> **What to do**: The listing below must be returned in full and unchanged, without the images it carries.

Information Block Start

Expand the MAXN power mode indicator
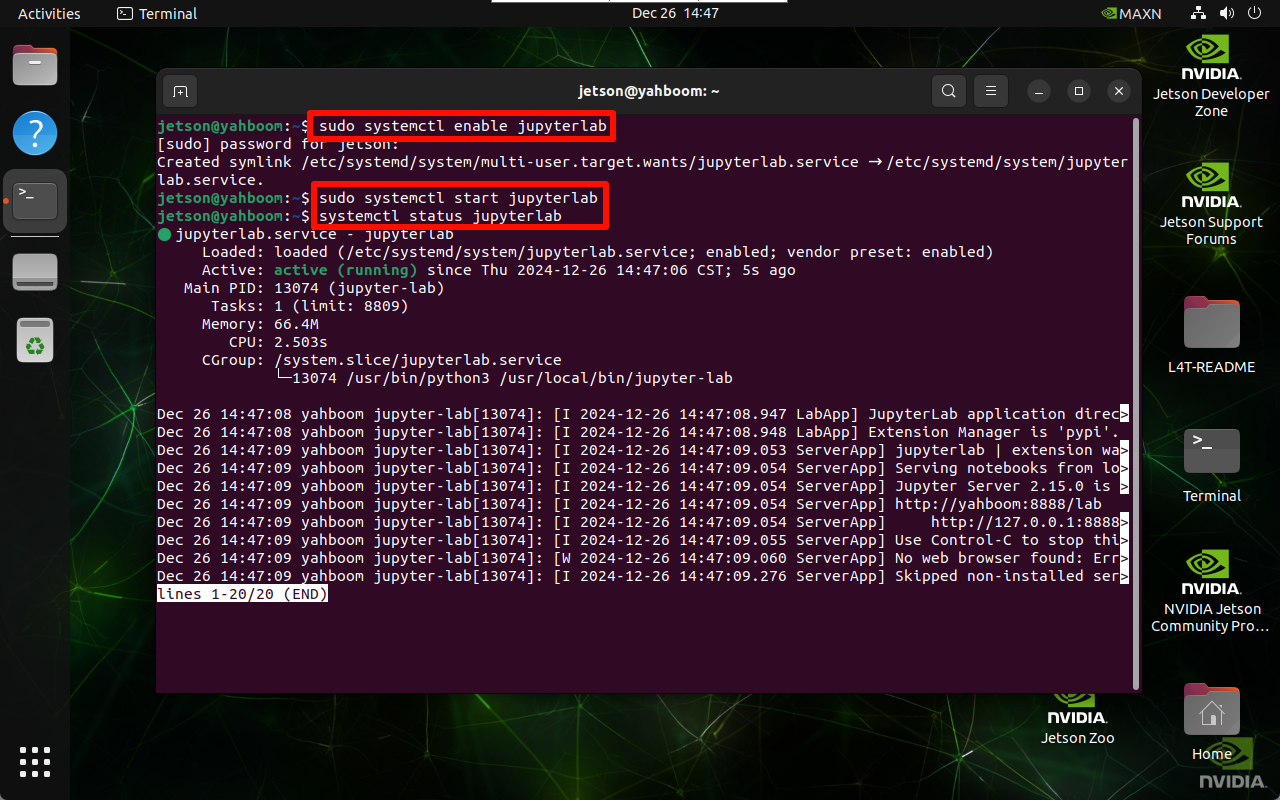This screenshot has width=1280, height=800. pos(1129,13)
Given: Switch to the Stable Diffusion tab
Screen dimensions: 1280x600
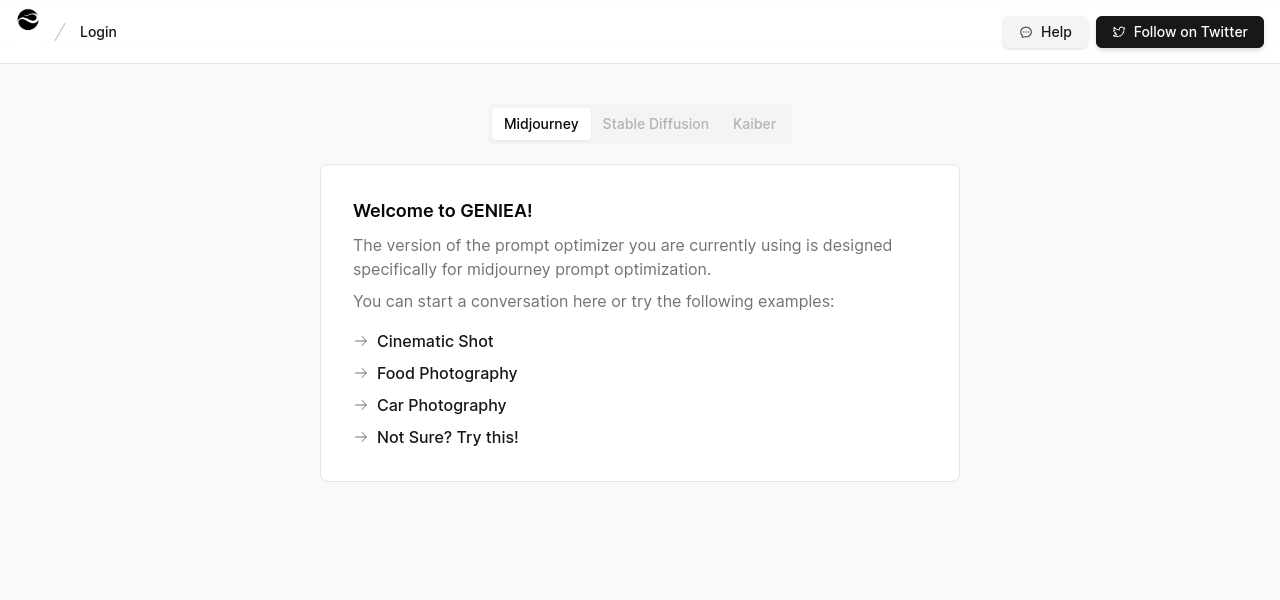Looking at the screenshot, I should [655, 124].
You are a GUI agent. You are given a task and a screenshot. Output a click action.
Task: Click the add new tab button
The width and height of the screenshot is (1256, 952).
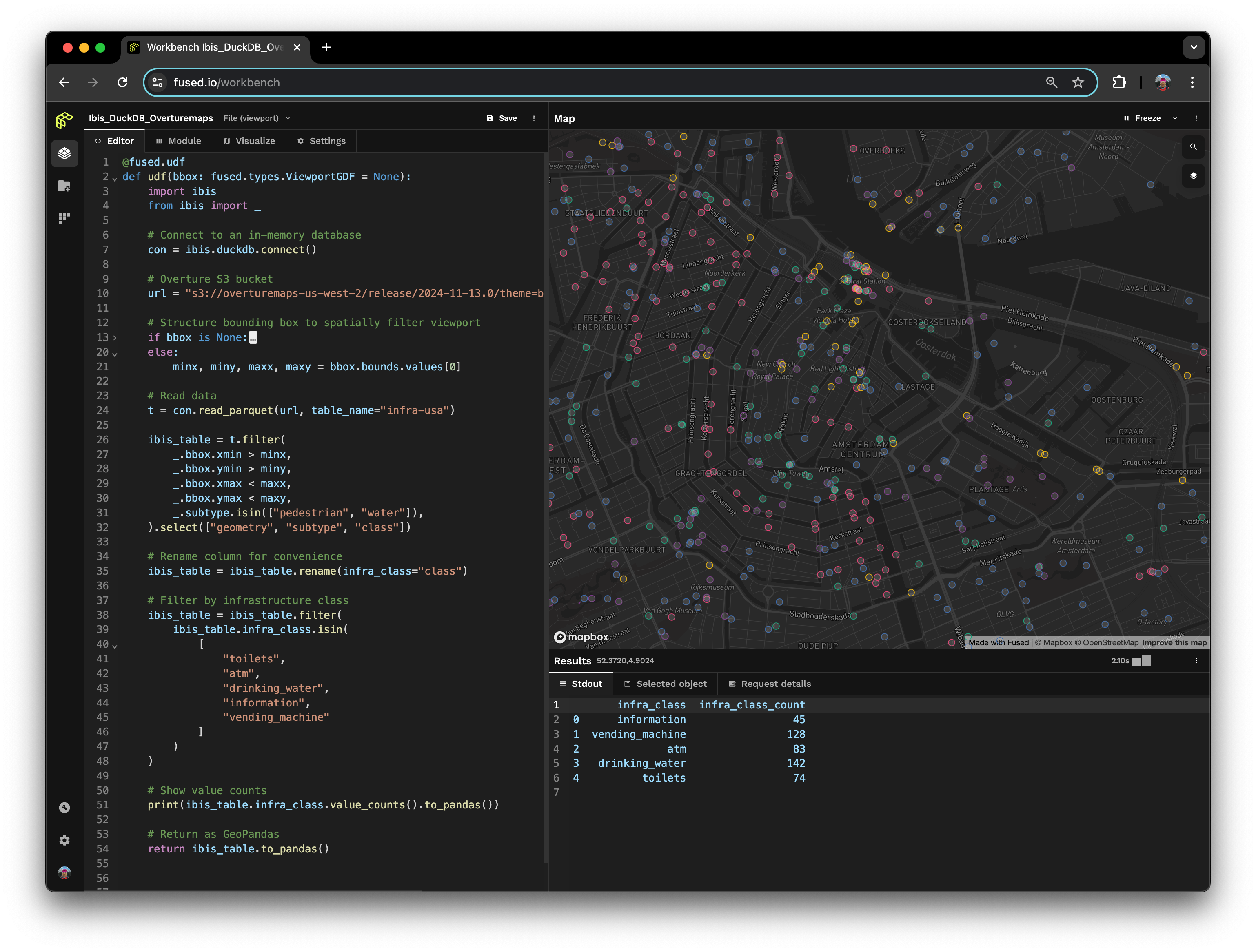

Information Block End

> **Answer area**:
Expand the MAXN power mode indicator
This screenshot has width=1280, height=800. pos(1129,13)
Given: Switch to the Stable Diffusion tab
Screen dimensions: 1280x600
Looking at the screenshot, I should [655, 124].
You are a GUI agent. You are given a task and a screenshot. Output a click action.
Task: Click the add new tab button
The width and height of the screenshot is (1256, 952).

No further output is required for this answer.